Eager to strike up a conversation, he blurted out, " Business trip
or vacation?" She turned, smiled enchantingly and said "Business
I'm going to the Annual Nymphomaniac Convention in the United
States".

He swallowed, here was the most gorgeous woman he had ever seen
sitting next to him, and she was going to a meeting for
nymphomaniacs! Struggling to maintain his composure, he calmly
asked, "What's your business role at this convention?"

"Lecturer," she responded. "I use my experience to debunk some of
the popular myths about sexuality."

"Really", he smiled, " What myths are those?"

"Well," she explained," One popular myth is that African American
men are the most well endowed when, in fact, it's the Native
American Indian who is most likely to possess that trait. Another
popular myth is that French men are the best lovers, when actually
it is the men of Greek descent. We have also found that the best
potential lovers in all categories are the Irish,"

Suddenly the woman became uncomfortable and blushed. "I'm sorry,"
she said, "I really shouldn't be discussing this with you, I don't
even know your name."

"Tonto," the man said... "Tonto Papadopoulos , but my friends call me Paddy."



2/24/2008 10:40:16 AM any one has a good joke thats not old  

mylana
Staten Island, NY
age: 30


that was a good one

2/24/2008 11:19:11 AM any one has a good joke thats not old  

pachie106
New York, NY
age: 45


There were three traveling salemen working in one rural area in the Mid-West when a major storm was heading towards them. Quickly,they found a large farm that had in the center of it a large mansion but with a small concrete block house on the side. Fearing the storm, they ran to the door and knocked. The door opened and there stood a 6' 6" man with a beautiful blond woman behind him. They requested shelter from the storm but he refused. The woman, who happened to be his daughter begged him to grant them their request. Well, the owner agreed to house the three men upon one condition

"You can stay but no one is allowed to interact with his daughter in any shape or form!!!"

They agreed but being out on the road for so long, their thoughts were primarily on getting to the owner's daughter. All three men attepted to have an encounter with the daughter but were caught by the owner and placed into the small concrete block house.

In the morning, the door was open and there stood the owner with a shotgun c*cked. He had all three salemen stand in a line and directed them to pick up the baskets by the opening of the field. After picking up the baskets, he ordered them to go out to the field and pick 100 piece of any crop he had planted.

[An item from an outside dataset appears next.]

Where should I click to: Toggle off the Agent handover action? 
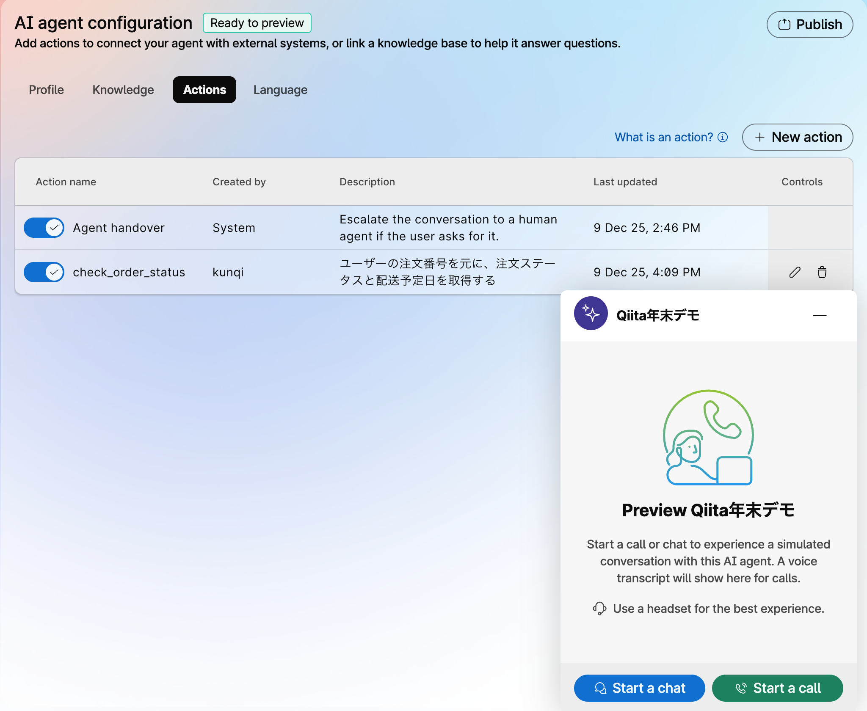[44, 228]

All three ran into the field; the first saleman, wanting to be gone with this situation, picked 100 sweet peas. He ran to the owner and presented the peas to him. The owner, grimming, told him to, "OK, boy, now drop your pants and shove them up your ass." The salemen, having no other choice, dropped his pants and started shoving the peas up his ass..."One, oh!, two. ahhh! three, my God, it hurts.....100, please God help me!!! The owner then kicked the first saleman off his land.

The second salemen came ito the yard with a basket full of potatoes. The owner instructed the second sale to do the same duty or else. The second salemen, having no other choice, dropped his pants and started to insert the potatoes. One, heh heh, two, ha ha ha, there hahahahahah, The owner looked puzzled as asked, "Boy, what in hell do you find funny about all this? The second saleman looks up at the owner with tears on his face and said "...my friend...ot there in the field...he's picking WATERMELONS!!!!"